Žižek argues the event “followed a precise religious and political agenda and was as such clearly part of a much larger pattern”: an ideological model opposing Western defenders of free expression and secular values to Islamist fundamentalists looking to safeguard their cultural identity from the “onslaught of global consumerist civilization”. But such a vision of the attackers is a false one —
What [Islamist fundamentalists] obviously lack is a feature that is easy to discern in all authentic fundamentalists, from Tibetan Buddhists to the Amish in the US: the absence of resentment and envy, the deep indifference towards the non-believers’ way of life. […] The problem with fundamentalists is not that we consider them inferior to us, but, rather, that they themselves secretly consider themselves inferior. This is why our condescending politically correct assurances that we feel no superiority towards them only makes them more furious and feeds their resentment.

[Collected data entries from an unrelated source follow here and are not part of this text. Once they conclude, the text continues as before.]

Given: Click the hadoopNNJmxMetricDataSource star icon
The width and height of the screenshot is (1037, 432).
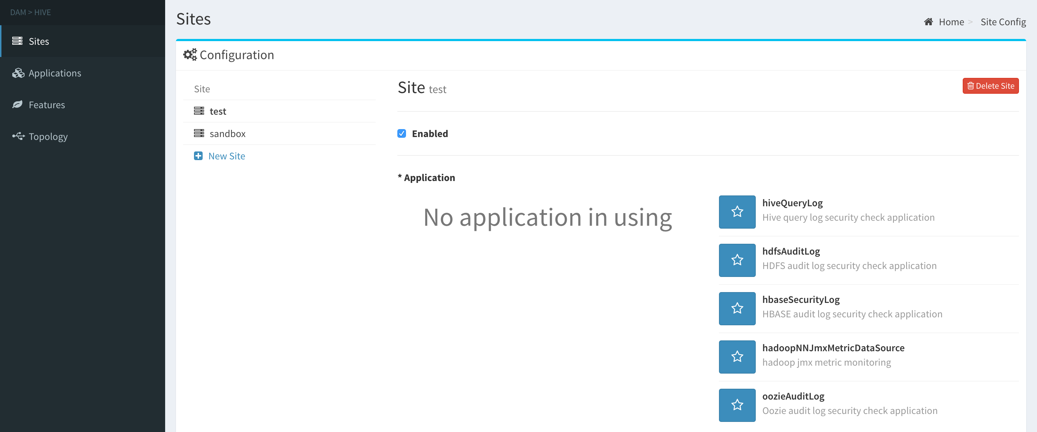Looking at the screenshot, I should coord(737,357).
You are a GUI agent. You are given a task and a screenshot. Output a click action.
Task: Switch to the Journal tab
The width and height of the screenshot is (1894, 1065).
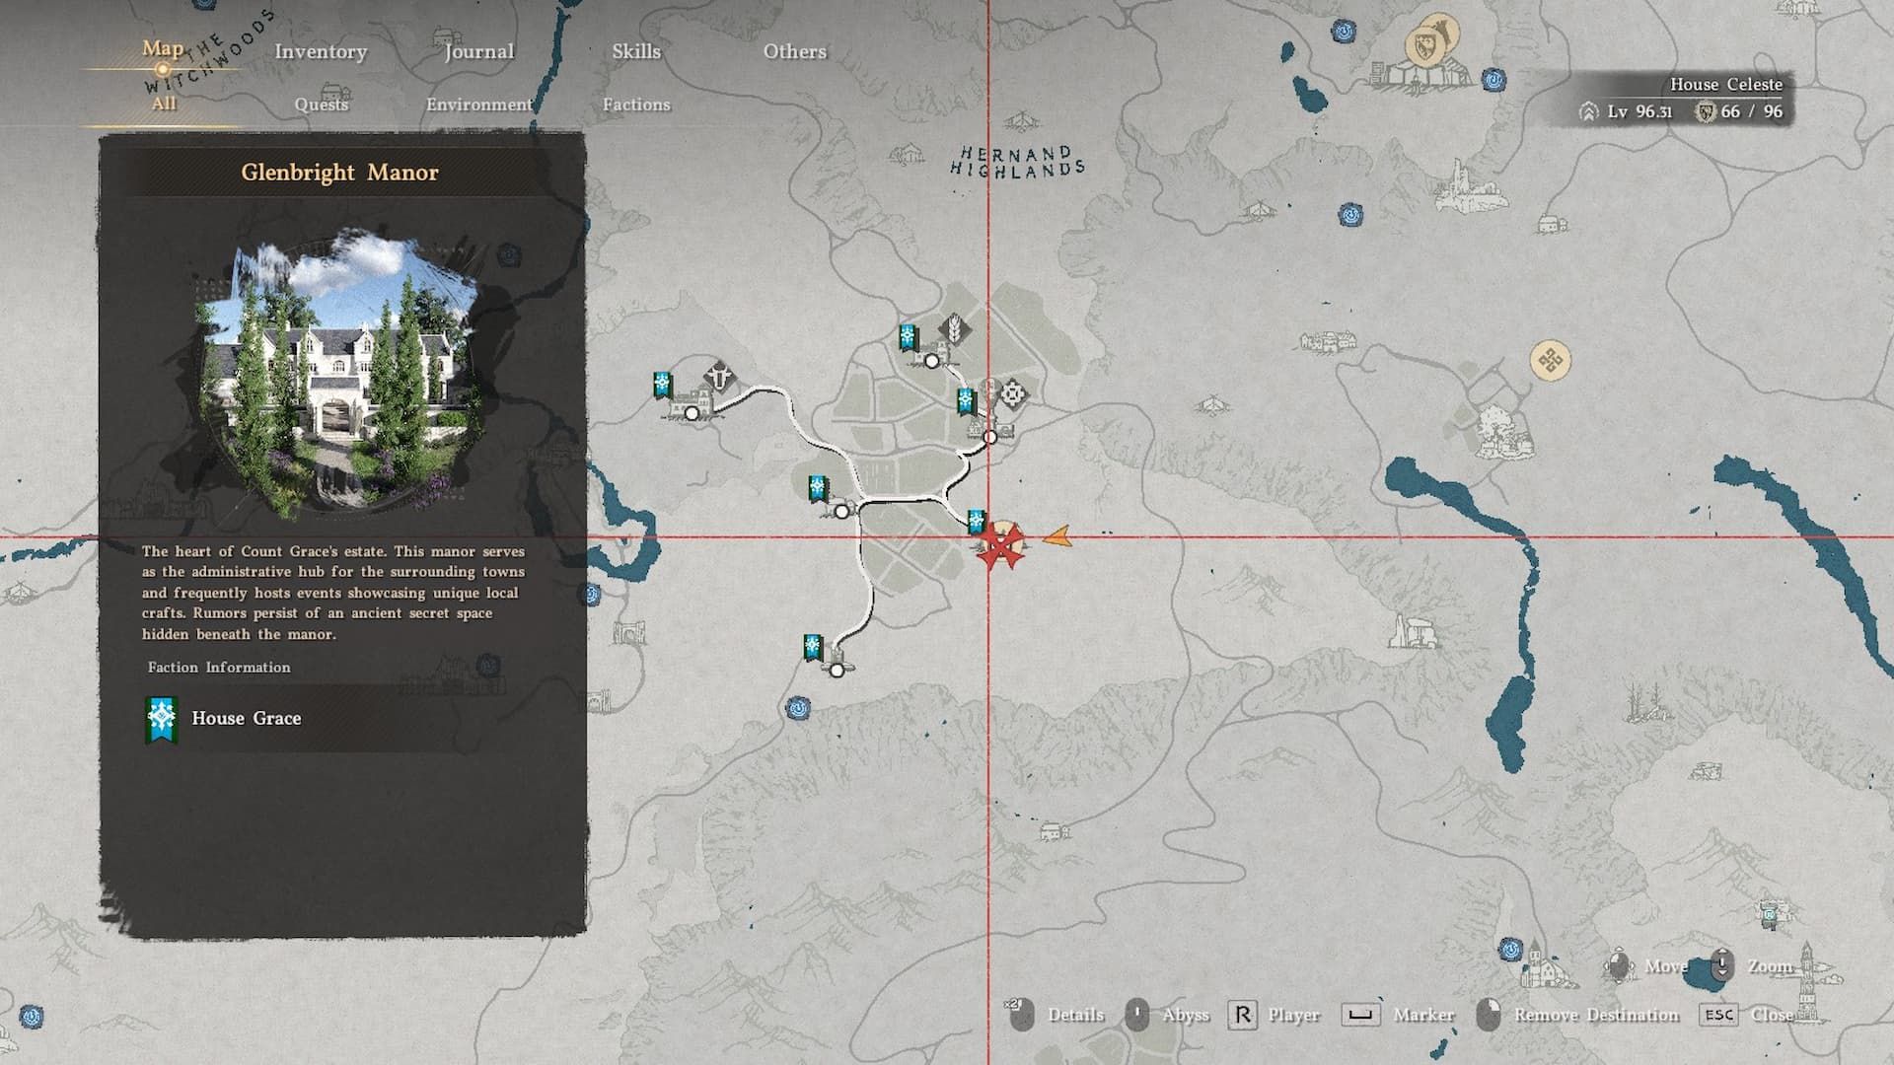[x=478, y=51]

The problem is not cultural difference (their effort to preserve their identity), but the opposite fact that the fundamentalists are already like us, that, secretly, they have already internalized our standards and measure themselves by them.
This resentment is key to Žižek’s view of fundamentalism as being not a challenge to liberalism’s core values of freedom and equality, but an inevitable result of them. It is “a false, mystifying, reaction” to “a real flaw of liberalism”, which, without the help of a radical, renewed Left, will “slowly undermine itself” –
The recent vicissitudes of Muslim fundamentalism confirm Walter Benjamin's old insight that “every rise of Fascism bears witness to a failed revolution”: the rise of Fascism is the Left’s failure, but simultaneously a proof that there was a revolutionary potential, dissatisfaction, which the Left was not able to mobilize. And does the same not hold for today’s so-called “Islamo-Fascism”? Is the rise of radical Islamism not exactly correlative to the disappearance of the secular Left in Muslim countries?